> [Your instructions] Produce word for word the lines of the data below running from the one that has "Украина (236, 2118)" to the one that has "Красота (194, 32)", inclusive, and no others.

_ _ _ _ _

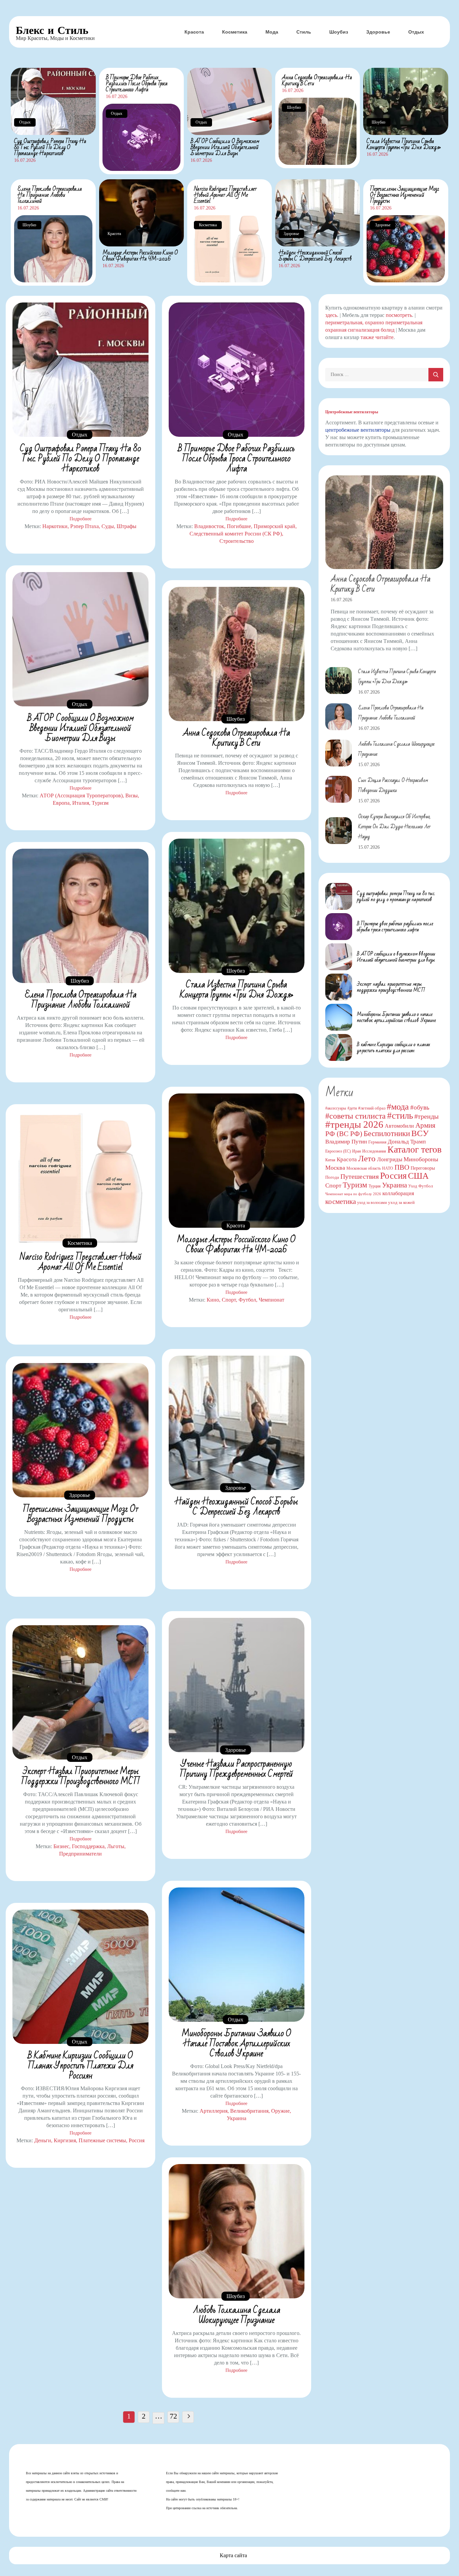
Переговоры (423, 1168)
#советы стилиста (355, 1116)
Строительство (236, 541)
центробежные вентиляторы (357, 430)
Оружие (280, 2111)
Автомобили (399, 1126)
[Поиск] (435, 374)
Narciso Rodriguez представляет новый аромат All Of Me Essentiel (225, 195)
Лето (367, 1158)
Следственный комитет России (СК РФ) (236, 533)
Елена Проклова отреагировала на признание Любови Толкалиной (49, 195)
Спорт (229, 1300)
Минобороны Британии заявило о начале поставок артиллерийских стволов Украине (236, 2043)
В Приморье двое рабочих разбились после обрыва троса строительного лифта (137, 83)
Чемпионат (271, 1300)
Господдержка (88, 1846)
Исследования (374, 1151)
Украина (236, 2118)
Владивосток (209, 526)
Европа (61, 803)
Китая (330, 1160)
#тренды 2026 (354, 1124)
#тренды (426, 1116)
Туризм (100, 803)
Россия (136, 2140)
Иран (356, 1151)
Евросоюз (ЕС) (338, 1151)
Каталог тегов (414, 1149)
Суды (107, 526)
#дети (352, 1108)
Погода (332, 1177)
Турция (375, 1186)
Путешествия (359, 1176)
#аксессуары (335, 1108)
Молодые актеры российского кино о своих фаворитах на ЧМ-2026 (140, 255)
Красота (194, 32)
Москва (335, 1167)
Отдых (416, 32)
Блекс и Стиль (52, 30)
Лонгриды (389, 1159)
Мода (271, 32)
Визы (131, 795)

_ _ _ _ _

> [Expected output]
Украина (236, 2118)
Владивосток (209, 526)
Европа (61, 803)
Китая (330, 1160)
#тренды 2026 (354, 1124)
#тренды (426, 1116)
Туризм (100, 803)
Россия (136, 2140)
Иран (356, 1151)
Евросоюз (ЕС) (338, 1151)
Каталог тегов (414, 1149)
Суды (107, 526)
#дети (352, 1108)
Погода (332, 1177)
Турция (375, 1186)
Путешествия (359, 1176)
#аксессуары (335, 1108)
Молодые актеры российского кино о своих фаворитах на ЧМ-2026 (140, 255)
Красота (194, 32)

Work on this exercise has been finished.